目前,我国乳腺疾病的发病率呈现递增的趋势,而作为临床医学上独特的影响学检查,也是常用的检查方式[2],乳腺钼靶X线发挥着重要作用,不仅对乳腺疾病具有较高的诊断率,还具有较强的敏感度和特异度[3]。除此之外,超声诊断也具有良好作用,但利用超声诊断的方法很难对肿块未形成的患者检测出来,大大增加了漏诊的情况,而利用乳腺钼靶X线不仅能够避免超声的诊断的缺陷,还能够将未触及肿块及时诊断出来[4],更重要的一点是,乳腺钼靶X线对不规则高密度影也能显示清晰,尤其在实行造影增强后,能够较精确的检测出乳腺疾病的病变部位。由于乳腺疾病病变性质和结构等有很大不同,而利用乳腺钼靶X线的基础便是组织的病理变化[5],通常情况下,乳腺钼靶X线摄片能够将乳腺肿块的形态、密度等直接显示出来,临床中常见的肿块为毛刺肿块,其形状大小有很大差异,为患者治疗提供了重要参考依据。裴长志[6]学者对乳腺导管内癌诊断中乳腺钼靶X线摄影和超声的应用价值进行了分析研究,通过选取43例已确诊的乳腺导管内癌患者,分别行超声诊断与乳腺钼靶X线诊断,得到乳腺钼靶X线超声诊断符合率为76.74%(33/43),而超声诊断符合率仅为55.81%(24/43)。从表1中可以看出,观察组X线诊断(77.5%)符合率明显高于对照组(57.5%),这与裴长志等[6]研究相一致。

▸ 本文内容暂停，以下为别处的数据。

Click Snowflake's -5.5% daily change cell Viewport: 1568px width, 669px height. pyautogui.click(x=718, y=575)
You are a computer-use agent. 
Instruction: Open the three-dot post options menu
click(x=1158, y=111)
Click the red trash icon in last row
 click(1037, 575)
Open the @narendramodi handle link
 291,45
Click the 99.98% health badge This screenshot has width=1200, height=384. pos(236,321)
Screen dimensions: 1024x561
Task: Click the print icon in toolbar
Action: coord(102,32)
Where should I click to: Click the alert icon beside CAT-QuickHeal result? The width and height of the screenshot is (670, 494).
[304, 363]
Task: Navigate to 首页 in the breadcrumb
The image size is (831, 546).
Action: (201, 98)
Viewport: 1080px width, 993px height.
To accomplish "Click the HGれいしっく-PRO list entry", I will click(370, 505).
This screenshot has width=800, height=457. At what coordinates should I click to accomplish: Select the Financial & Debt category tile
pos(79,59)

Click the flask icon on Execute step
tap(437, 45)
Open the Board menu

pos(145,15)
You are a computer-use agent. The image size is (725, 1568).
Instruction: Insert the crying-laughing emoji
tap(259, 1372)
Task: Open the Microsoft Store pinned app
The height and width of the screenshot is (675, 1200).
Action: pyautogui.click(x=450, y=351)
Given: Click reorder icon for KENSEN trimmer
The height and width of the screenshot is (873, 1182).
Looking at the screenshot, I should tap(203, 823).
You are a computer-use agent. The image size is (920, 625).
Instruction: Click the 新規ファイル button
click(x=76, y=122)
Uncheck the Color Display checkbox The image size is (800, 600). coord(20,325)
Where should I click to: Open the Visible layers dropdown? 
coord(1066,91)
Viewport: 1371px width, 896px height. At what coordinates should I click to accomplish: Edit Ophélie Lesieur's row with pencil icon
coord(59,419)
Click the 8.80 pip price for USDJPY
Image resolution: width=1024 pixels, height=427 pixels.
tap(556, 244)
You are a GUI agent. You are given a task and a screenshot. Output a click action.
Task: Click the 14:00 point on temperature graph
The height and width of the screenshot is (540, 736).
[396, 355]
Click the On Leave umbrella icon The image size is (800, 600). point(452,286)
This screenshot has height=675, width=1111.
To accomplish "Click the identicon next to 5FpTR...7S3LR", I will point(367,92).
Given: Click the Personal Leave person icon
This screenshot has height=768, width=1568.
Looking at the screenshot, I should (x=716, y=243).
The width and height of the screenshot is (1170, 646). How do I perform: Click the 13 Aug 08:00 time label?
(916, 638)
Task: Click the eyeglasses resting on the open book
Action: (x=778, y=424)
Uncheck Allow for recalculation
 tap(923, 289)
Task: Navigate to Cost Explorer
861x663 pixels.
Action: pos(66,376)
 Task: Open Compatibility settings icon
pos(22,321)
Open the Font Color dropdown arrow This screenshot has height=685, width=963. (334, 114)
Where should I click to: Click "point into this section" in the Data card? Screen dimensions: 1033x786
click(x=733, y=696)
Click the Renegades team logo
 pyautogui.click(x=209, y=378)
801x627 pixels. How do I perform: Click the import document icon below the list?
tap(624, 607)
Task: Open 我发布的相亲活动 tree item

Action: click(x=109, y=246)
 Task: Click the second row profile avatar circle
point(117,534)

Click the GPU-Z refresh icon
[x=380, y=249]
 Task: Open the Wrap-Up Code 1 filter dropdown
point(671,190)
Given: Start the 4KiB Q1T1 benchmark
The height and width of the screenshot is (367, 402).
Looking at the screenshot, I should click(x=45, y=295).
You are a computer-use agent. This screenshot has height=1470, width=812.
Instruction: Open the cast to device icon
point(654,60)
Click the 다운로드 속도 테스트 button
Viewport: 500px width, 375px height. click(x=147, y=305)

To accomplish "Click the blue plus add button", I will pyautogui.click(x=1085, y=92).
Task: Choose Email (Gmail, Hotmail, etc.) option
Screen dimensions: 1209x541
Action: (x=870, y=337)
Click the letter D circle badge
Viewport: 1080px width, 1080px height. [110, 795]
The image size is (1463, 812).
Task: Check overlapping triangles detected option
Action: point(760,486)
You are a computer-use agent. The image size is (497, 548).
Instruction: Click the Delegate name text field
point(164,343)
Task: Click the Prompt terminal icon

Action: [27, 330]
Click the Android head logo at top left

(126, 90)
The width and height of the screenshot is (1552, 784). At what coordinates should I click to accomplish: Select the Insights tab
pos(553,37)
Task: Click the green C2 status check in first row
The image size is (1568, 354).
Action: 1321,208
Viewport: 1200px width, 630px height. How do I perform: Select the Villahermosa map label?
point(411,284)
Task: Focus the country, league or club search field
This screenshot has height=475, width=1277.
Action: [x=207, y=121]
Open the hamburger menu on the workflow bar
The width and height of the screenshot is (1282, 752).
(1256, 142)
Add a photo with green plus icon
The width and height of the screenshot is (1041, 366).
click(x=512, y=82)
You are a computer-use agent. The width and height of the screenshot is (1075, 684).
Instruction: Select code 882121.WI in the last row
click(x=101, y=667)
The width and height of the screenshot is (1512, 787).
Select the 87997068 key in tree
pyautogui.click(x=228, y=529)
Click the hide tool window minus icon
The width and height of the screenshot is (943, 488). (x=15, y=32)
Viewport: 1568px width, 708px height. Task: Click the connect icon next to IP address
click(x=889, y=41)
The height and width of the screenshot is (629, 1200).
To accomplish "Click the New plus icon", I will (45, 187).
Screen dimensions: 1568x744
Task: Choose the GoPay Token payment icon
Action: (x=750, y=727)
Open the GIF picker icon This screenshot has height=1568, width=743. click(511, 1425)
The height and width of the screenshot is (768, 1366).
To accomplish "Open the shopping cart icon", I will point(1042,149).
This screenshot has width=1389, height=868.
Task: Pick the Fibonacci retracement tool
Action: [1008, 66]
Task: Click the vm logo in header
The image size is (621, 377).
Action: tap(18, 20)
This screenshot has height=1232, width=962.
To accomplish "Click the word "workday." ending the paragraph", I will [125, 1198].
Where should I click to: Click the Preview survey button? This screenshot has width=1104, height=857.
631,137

然而,在利用乳腺钼靶X线实际操作过程中,它很容易受到诸多因素的影响,极大的降低了摄影图像质量。已有学者对影响乳腺钼靶X线诊断的因素进行了分析,得到患者乳腺变化、操作及摆位不当及非人为的因素[7]。在该研究中,通过对影响乳腺钼靶X线因素进行分析得到:摆位不符合标准、对比度差、污渍、褶皱伪影及划痕等影响因素,与相关学者所提出的摆位不当相符合,但也提出了对比度差、褶皱伪影等其他因素。因此,要想提高乳腺钼靶X线诊断效率,应从以下几方面分析:首先,要做好和患者的沟通准备工作。检查前,技术工作人员认真阅读医生列出的申请单,同时还要及时对患者的病情及临床表现等进行详细询问,确认患者是否具有手术史、是否有隆胸等情况。由于乳腺钼靶X线检查主要是患者的私密部位,这就要求患者需要拥有足够的勇气,针对此,医护人员应及时和患者沟通,以消除患者的紧张、恐惧等不良情绪。尤其在检查前,要及时询问患者月经情况,为选择最佳检查时间提供有效依据,在检查过程中,要详细记录触诊情况,必要时在检查前应进行乳房清洁[8]。其次,严格遵守乳腺钼靶X线摄影操作规范。这就要求技术人员应按照患者体位,认真做好标识,通常情况下,标准摄影体位为MLO和CC位,也是基本的摄影方法。其中,对于前者来说,患者需面对乳腺机站立,足部和片盒胸壁侧缘呈45°角,患者要确保乳腺和胸大肌靠近暗盒托盘中心,待腋窝凹陷处处于暗盒拐角,应轻轻推动胸大肌,还要适当调节压迫器,直至压力足够。X线经乳腺内由上到下摄入胶片中心即可。对于后者来说,患者同样面对乳腺机站位,技术人员对患者两侧乳房进行检测,同时调节压迫器,自上而下压迫直至患者感到乳腺外侧有紧绷的感觉。从表2中可以看出,乳腺钼靶X线很容易受到摆位、褶皱伪影等因素影响图像质量。

综上所述,乳腺钼靶X线能够有效提高乳腺疾病的诊断率,优于超声诊断的方法。与此同时,确保乳腺钼靶规范化检查,能够有效提高乳腺钼靶X线的摄影质量,进一步提高诊断价值。

参考文献

[1]吴守红,翟红伟,郑宝聪,等.摆放体位对乳腺数字钼靶X线摄影图像质量的影响[J].福建医药杂志,2014,36(3):126,135.

[2]陈清,刘中胜.CT在乳腺疾病中的应用价值探讨[J].中外医疗,2012,31(21):165.

[3]刘志敏,骆殿存,李波,等.数字化钼靶X+线摄影在不典型乳腺癌中的诊断价值[J].中外医疗,2013,32(35):173-174.

[4]陈小雄.乳腺癌的钼靶X线诊断分析[J].中国现代医生,2011,12(13):78-83.

[5]柴丽君.钼靶X线乳腺肿块的诊断价值[J].中国现代医生,2008,46(6):68.

[6]裴长志,赖育美,林文.乳腺钼靶X线摄影和超声诊断乳腺导管内癌的对照研究[J].泰山医学院学报,2014,12(5):391-392.

[7]程春红.乳腺数字钼靶X线摄影的摆位对图像质量的影响探讨[J].吉林医学,2013,34(19):3870-3871.